-- Activity --
Print this span of the material below exactly: the line with "Click the docker-desktop host value", the line with "Given: Click the empty Password field", and every line between them, but nothing else.

[[ Raw data, beginning ]]

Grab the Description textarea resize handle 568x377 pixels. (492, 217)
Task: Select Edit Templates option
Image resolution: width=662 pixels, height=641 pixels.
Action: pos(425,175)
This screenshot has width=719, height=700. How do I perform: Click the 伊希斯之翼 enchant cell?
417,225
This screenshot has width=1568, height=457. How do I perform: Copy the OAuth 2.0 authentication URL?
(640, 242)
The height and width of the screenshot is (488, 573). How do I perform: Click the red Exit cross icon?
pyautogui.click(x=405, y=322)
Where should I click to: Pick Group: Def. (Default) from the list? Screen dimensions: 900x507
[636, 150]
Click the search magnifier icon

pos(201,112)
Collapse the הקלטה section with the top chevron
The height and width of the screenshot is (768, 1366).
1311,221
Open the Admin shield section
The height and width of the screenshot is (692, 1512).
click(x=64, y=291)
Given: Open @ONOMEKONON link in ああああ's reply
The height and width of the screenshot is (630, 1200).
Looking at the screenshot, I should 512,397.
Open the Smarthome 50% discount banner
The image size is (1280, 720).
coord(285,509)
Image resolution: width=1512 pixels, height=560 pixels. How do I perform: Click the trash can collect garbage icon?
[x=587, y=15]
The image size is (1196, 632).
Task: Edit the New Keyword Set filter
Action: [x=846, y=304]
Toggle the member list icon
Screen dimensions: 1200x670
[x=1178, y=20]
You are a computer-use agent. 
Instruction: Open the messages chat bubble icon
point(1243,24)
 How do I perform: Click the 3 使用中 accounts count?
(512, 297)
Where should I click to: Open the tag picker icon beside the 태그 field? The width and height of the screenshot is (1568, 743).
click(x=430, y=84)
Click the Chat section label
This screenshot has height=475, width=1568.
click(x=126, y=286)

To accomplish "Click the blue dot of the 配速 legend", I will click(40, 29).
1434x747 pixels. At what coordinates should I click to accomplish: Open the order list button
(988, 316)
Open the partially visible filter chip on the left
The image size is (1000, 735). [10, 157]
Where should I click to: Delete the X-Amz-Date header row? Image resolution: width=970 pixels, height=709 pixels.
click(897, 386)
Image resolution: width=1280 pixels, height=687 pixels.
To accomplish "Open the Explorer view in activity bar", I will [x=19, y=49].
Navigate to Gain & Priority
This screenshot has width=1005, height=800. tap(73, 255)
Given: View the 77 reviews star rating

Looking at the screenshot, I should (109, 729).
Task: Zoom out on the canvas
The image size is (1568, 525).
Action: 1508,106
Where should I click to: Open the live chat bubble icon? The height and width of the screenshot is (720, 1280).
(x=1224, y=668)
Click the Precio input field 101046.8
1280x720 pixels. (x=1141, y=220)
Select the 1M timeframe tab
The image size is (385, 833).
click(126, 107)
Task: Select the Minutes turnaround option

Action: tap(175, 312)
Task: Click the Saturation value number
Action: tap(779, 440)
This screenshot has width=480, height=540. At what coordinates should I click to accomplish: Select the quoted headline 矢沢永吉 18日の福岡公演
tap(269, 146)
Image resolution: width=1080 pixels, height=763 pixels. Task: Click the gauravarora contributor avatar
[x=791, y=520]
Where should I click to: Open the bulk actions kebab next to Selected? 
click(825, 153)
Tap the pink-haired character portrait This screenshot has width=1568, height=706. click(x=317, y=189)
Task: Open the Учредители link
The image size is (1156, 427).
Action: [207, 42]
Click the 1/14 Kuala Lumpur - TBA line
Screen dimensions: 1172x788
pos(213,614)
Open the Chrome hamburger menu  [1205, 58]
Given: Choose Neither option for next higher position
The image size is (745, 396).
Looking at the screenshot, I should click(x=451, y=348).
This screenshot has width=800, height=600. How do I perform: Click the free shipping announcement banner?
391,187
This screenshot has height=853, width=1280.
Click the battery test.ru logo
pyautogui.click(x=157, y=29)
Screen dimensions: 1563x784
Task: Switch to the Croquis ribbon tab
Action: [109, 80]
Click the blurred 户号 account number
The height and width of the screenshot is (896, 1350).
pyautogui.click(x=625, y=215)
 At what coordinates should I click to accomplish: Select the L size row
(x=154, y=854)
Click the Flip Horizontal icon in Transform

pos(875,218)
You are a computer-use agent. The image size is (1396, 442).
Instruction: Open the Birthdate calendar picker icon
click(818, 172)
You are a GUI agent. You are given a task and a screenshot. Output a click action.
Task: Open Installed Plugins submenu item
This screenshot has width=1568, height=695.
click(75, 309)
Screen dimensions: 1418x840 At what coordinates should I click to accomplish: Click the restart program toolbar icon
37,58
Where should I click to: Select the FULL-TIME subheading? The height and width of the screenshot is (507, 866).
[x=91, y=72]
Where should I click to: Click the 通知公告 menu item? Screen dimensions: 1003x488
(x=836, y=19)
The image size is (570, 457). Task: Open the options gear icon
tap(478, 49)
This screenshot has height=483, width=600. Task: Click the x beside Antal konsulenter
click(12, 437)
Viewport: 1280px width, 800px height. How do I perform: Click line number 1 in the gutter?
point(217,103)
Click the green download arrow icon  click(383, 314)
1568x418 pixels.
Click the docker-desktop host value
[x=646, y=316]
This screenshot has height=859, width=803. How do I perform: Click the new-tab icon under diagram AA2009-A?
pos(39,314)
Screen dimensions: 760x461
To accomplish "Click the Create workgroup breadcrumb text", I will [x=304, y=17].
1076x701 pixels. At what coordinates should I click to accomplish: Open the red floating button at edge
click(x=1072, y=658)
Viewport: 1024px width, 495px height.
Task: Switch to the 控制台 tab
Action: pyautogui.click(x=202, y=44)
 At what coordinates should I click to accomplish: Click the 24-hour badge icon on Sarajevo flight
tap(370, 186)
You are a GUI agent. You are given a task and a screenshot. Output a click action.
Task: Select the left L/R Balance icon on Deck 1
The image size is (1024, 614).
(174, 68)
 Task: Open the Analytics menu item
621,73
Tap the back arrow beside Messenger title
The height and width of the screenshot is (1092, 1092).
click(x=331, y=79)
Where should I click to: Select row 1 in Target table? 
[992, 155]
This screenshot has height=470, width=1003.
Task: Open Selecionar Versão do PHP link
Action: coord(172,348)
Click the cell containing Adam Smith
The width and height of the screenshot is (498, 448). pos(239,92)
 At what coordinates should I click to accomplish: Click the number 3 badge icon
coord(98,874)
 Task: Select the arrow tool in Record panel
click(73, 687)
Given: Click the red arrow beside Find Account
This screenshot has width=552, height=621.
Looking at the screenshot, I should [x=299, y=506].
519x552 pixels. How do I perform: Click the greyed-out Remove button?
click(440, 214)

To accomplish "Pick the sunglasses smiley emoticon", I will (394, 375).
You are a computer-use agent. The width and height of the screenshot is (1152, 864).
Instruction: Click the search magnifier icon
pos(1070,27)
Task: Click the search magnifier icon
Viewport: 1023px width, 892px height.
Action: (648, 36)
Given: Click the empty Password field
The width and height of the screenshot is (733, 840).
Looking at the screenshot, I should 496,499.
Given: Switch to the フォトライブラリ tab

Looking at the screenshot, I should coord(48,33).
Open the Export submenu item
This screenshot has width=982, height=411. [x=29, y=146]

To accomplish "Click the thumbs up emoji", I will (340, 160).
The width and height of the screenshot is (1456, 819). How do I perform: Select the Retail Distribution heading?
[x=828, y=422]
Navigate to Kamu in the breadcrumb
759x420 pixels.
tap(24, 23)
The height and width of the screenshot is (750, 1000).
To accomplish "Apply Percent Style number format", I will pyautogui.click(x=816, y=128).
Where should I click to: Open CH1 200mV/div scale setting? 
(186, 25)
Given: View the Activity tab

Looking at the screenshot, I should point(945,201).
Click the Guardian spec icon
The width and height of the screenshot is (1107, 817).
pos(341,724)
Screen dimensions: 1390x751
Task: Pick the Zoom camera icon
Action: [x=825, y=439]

[[ Raw data, end ]]

-- Output for this exercise --
Click the docker-desktop host value
[x=646, y=316]
This screenshot has height=859, width=803. How do I perform: Click the new-tab icon under diagram AA2009-A?
pos(39,314)
Screen dimensions: 760x461
To accomplish "Click the Create workgroup breadcrumb text", I will [x=304, y=17].
1076x701 pixels. At what coordinates should I click to accomplish: Open the red floating button at edge
click(x=1072, y=658)
Viewport: 1024px width, 495px height.
Task: Switch to the 控制台 tab
Action: pyautogui.click(x=202, y=44)
 At what coordinates should I click to accomplish: Click the 24-hour badge icon on Sarajevo flight
tap(370, 186)
You are a GUI agent. You are given a task and a screenshot. Output a click action.
Task: Select the left L/R Balance icon on Deck 1
The image size is (1024, 614).
(174, 68)
 Task: Open the Analytics menu item
621,73
Tap the back arrow beside Messenger title
The height and width of the screenshot is (1092, 1092).
click(x=331, y=79)
Where should I click to: Select row 1 in Target table? 
[992, 155]
This screenshot has height=470, width=1003.
Task: Open Selecionar Versão do PHP link
Action: coord(172,348)
Click the cell containing Adam Smith
The width and height of the screenshot is (498, 448). pos(239,92)
 At what coordinates should I click to accomplish: Click the number 3 badge icon
coord(98,874)
 Task: Select the arrow tool in Record panel
click(73, 687)
Given: Click the red arrow beside Find Account
This screenshot has width=552, height=621.
Looking at the screenshot, I should [x=299, y=506].
519x552 pixels. How do I perform: Click the greyed-out Remove button?
click(440, 214)

To accomplish "Pick the sunglasses smiley emoticon", I will (394, 375).
You are a computer-use agent. The width and height of the screenshot is (1152, 864).
Instruction: Click the search magnifier icon
pos(1070,27)
Task: Click the search magnifier icon
Viewport: 1023px width, 892px height.
Action: (648, 36)
Given: Click the empty Password field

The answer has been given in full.